#### What you will do:
From the book review below, quote word for word the passage that starts with the words "This book covers" and ends with "the Bay Area.".

#### Excerpt to read:
When I realized that the same author wrote an article for Mother Jones about micro housing, that I refer to a lot, I decided to find out more about him and ordered a used copy of his Freedom Encyclopedia. This is the book I would write if I were going to write a practical guide to living. It was written in the late ’80s, but carries a philosophy that reminds me of the books I read in the ’70s about how to live self-sufficiently on very little. Bill Kaysing lived such a life, partly nomadic, full of odd jobs, interesting travel for work, while making some money writing. He is famous for being the man who came up with the conspiracy theory about the moon landing being a hoax. But I don’t think he’s attached to that theory. He wrote it more to prompt people to think for themselves and not trust everything the government tells you.

This book covers life skills that will make it easier to divest yourself of 9 to 5 slavery. He writes about staying healthy, eating for cheap (recipes included) and finding a place to live for cheap which includes lots of scenarios and anecdotes from his travels to consider. And a bit more about building micro housing and the California Mello Act which allows you to build a dwelling on an existing lot without permits. Called a Granny House it must be no bigger than 640 square feet and be occupied by at least one person over 60. Apparently the only organization that has tried to put this into practice are members of Holy Terra Church. There is also a lot about living on a boat which he did at one time in the Bay Area.

Illustrated with photographs and diagrams it is also a vehicle for his life philosophy which shows him to be a compassionate, thoughtful man.

#### Dataset excerpts:
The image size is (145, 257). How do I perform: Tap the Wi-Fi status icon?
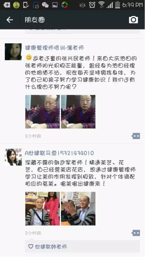pos(102,5)
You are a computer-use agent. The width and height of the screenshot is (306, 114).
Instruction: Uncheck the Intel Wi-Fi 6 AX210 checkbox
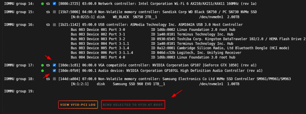[x=54, y=4]
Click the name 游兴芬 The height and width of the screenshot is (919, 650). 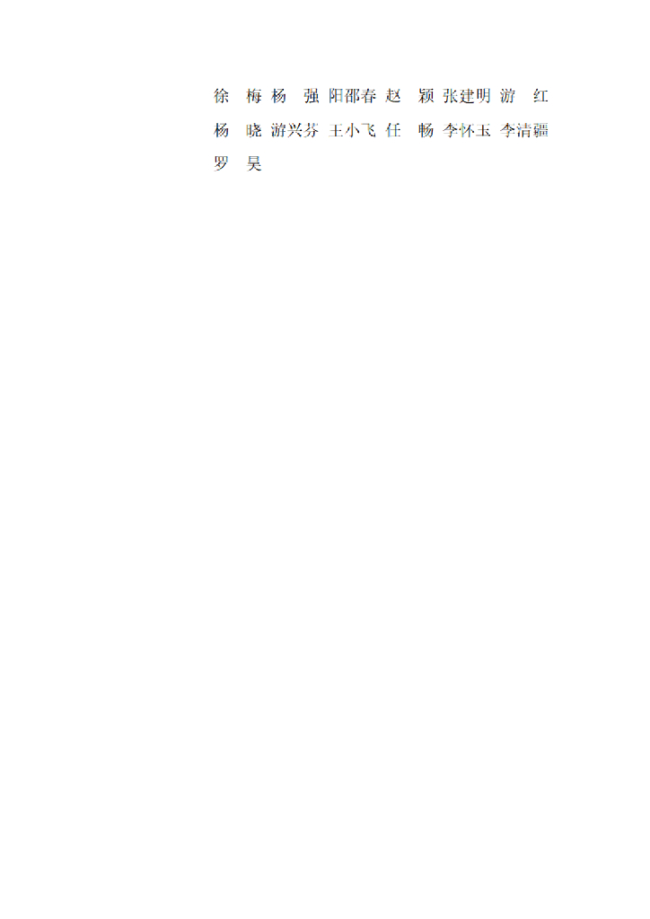click(x=294, y=130)
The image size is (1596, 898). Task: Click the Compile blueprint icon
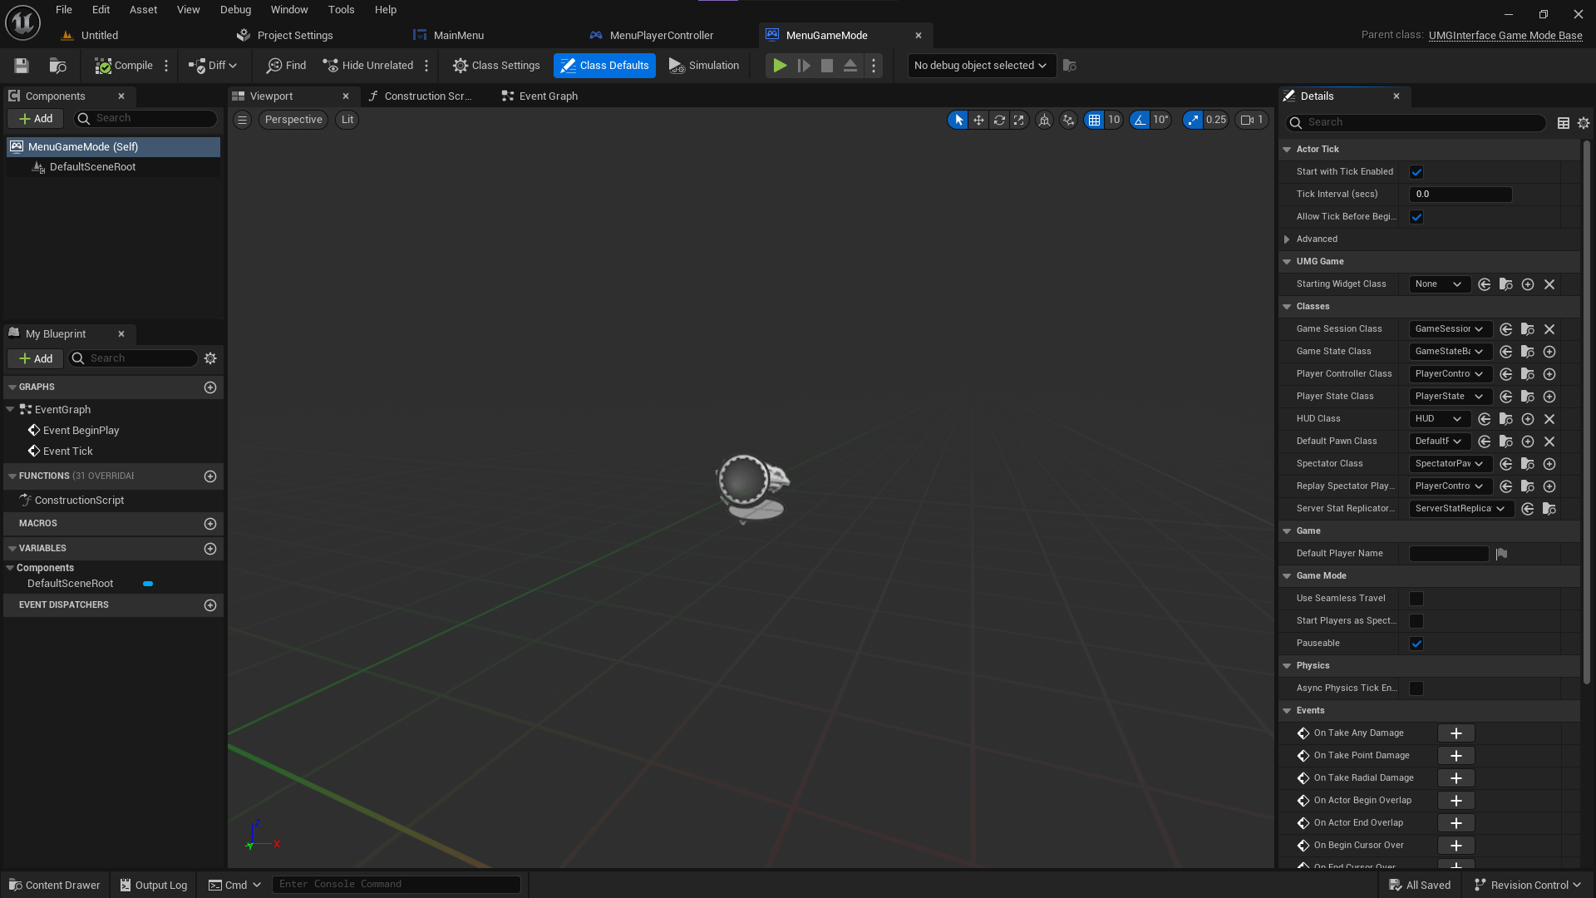103,66
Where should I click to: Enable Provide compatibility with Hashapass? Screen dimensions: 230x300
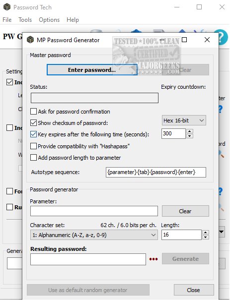pos(34,146)
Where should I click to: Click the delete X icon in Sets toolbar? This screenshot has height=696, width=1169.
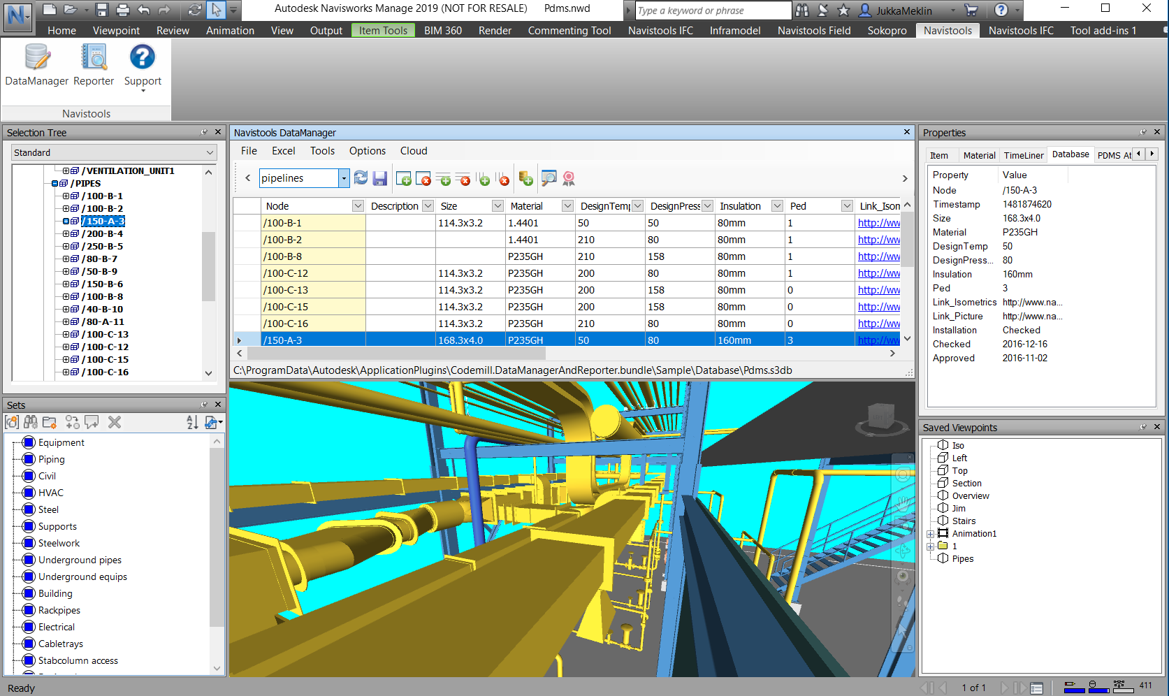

#### Full response:
This book covers life skills that will make it easier to divest yourself of 9 to 5 slavery. He writes about staying healthy, eating for cheap (recipes included) and finding a place to live for cheap which includes lots of scenarios and anecdotes from his travels to consider. And a bit more about building micro housing and the California Mello Act which allows you to build a dwelling on an existing lot without permits. Called a Granny House it must be no bigger than 640 square feet and be occupied by at least one person over 60. Apparently the only organization that has tried to put this into practice are members of Holy Terra Church. There is also a lot about living on a boat which he did at one time in the Bay Area.